■ Supplied records:
+ + + + +
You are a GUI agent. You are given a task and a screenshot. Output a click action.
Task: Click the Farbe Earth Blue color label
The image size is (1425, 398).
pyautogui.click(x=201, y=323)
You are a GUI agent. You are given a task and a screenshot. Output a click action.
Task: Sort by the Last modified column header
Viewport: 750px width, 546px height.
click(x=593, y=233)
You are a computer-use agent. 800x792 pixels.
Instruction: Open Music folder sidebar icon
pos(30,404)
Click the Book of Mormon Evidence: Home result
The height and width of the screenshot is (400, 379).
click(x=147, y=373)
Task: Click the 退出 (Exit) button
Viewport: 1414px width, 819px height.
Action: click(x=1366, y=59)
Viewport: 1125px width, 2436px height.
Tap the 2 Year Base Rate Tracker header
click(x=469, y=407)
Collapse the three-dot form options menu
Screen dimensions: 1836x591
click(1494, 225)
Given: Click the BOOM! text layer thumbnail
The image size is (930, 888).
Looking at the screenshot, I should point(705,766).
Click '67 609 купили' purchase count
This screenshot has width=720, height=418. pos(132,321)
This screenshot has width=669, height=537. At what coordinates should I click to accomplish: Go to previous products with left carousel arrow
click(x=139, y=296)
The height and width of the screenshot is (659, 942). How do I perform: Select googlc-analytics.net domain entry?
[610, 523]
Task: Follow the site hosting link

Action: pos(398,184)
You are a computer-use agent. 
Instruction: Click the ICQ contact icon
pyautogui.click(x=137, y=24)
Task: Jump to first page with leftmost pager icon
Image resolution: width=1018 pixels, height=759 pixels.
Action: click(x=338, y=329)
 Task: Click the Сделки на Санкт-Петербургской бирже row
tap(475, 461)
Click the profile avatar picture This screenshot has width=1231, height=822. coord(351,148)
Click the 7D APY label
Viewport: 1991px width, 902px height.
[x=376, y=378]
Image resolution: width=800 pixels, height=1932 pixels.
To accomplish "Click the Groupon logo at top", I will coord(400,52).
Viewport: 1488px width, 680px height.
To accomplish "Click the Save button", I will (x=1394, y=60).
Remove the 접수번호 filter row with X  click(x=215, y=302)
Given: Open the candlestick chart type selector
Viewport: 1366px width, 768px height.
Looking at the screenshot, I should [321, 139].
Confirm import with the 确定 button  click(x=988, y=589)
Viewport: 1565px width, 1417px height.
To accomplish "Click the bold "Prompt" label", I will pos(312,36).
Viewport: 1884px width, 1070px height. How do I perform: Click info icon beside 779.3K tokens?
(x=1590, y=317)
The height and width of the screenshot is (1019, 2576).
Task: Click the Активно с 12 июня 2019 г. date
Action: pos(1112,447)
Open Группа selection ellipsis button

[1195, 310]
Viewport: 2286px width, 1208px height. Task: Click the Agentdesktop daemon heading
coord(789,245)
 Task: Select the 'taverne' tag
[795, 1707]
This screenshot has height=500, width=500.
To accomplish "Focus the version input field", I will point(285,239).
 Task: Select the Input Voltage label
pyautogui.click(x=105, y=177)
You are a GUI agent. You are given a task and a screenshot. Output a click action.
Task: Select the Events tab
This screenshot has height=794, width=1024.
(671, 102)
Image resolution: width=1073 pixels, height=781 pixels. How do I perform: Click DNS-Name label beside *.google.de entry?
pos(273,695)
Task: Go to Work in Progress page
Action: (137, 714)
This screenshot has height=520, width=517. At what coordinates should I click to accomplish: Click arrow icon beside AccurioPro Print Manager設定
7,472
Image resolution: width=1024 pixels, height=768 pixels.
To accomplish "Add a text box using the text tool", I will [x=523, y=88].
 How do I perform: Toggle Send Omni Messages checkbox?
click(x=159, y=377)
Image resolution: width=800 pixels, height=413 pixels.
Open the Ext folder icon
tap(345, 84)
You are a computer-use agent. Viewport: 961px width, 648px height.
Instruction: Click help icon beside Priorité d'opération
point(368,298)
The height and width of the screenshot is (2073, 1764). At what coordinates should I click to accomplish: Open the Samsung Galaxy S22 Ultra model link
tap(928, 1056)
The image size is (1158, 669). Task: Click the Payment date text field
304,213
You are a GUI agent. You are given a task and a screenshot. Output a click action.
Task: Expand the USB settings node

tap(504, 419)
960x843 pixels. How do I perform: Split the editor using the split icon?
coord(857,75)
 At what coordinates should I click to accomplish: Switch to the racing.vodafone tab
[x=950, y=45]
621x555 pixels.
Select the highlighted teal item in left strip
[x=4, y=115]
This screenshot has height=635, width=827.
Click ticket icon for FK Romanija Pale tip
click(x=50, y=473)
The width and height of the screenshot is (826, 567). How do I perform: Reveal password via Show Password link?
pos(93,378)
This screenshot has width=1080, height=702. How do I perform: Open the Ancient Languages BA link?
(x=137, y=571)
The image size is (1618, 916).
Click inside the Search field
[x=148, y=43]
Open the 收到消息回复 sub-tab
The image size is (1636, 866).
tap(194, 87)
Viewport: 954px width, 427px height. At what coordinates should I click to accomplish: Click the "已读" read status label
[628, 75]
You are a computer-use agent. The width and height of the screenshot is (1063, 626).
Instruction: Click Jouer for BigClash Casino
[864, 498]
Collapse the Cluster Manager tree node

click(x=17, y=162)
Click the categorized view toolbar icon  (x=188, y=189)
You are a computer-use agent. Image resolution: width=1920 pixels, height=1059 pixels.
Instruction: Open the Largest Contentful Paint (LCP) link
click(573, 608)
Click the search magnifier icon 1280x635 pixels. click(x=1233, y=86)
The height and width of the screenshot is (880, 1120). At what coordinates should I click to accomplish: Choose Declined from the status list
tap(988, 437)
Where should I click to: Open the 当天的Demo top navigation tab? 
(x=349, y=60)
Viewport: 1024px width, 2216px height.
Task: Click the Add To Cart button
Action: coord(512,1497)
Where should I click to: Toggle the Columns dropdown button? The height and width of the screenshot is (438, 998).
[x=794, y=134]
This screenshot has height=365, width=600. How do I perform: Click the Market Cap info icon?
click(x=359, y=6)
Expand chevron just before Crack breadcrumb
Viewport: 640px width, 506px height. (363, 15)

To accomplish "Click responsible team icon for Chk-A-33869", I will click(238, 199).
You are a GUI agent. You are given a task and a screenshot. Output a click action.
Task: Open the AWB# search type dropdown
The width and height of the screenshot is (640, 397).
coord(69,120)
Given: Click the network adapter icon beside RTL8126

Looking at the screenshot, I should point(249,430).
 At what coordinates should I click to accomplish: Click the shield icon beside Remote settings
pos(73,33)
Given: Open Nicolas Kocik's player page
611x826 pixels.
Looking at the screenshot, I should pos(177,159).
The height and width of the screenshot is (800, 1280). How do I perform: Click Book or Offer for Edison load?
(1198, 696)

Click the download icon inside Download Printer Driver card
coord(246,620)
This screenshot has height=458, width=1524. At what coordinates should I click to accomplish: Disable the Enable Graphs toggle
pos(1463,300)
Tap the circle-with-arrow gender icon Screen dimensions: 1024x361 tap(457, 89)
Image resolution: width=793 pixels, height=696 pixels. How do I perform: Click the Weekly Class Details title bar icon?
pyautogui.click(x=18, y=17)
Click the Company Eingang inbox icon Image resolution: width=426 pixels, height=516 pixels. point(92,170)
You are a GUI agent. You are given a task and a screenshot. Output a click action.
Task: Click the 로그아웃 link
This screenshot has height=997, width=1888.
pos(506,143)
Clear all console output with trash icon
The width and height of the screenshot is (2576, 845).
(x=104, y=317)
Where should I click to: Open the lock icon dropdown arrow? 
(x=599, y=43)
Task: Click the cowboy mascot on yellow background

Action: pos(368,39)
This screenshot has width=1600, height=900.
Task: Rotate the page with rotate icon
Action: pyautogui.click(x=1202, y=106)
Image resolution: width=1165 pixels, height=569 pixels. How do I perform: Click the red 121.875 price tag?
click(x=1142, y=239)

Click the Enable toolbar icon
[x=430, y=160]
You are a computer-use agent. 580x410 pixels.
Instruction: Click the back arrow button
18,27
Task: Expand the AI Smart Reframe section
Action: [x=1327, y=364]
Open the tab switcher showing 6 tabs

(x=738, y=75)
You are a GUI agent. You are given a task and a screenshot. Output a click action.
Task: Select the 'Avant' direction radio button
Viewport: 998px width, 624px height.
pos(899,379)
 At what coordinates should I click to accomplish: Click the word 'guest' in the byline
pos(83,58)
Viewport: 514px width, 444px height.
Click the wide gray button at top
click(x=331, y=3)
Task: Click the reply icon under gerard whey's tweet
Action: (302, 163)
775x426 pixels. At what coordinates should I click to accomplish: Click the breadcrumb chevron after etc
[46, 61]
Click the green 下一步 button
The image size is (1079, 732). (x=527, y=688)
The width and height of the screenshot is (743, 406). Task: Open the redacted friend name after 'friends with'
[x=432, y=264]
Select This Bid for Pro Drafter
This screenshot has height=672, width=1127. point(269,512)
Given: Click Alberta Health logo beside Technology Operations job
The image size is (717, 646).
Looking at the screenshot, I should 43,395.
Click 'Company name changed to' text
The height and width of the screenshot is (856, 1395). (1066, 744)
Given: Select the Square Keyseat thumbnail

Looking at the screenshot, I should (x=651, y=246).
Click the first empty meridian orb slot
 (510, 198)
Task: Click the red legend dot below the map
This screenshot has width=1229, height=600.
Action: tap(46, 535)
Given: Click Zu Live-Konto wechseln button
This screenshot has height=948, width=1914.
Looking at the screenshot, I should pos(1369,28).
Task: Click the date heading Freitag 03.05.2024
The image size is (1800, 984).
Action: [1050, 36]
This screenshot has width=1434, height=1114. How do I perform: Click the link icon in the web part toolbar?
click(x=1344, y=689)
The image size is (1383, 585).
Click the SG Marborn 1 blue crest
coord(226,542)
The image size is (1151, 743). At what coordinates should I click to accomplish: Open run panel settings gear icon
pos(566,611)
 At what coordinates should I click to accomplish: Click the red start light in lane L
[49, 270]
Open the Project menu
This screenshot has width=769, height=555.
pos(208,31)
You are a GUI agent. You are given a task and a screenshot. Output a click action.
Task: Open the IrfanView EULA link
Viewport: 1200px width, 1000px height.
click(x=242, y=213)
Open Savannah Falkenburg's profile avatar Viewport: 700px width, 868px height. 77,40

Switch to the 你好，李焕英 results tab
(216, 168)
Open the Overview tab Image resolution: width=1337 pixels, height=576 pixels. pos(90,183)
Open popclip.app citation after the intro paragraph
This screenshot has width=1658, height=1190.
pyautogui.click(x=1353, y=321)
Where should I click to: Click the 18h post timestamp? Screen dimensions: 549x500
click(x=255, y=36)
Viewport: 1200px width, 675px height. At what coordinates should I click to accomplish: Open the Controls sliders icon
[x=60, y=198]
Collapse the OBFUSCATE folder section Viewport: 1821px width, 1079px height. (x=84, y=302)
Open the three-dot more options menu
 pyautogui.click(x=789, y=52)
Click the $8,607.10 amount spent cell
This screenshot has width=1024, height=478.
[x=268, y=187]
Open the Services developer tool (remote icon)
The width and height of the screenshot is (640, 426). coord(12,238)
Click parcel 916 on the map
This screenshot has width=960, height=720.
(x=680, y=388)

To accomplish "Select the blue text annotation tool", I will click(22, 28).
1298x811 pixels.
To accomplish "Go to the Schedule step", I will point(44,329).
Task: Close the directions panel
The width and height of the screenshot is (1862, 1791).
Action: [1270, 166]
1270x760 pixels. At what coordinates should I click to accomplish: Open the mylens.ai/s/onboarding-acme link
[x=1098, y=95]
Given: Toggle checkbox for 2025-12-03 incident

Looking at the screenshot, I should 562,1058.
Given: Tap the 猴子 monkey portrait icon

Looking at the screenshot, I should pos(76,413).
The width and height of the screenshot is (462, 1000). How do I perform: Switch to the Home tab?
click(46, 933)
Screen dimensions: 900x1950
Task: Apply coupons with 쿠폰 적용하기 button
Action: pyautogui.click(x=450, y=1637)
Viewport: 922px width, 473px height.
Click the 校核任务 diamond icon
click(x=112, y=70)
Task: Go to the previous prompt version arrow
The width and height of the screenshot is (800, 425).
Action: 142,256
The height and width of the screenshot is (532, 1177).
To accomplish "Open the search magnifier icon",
+ + + + +
■ Problem requirements:
Read through the entries and copy every line that includes "type".

■ Solution below:
Given: Open the candlestick chart type selector
Task: Open the AWB# search type dropdown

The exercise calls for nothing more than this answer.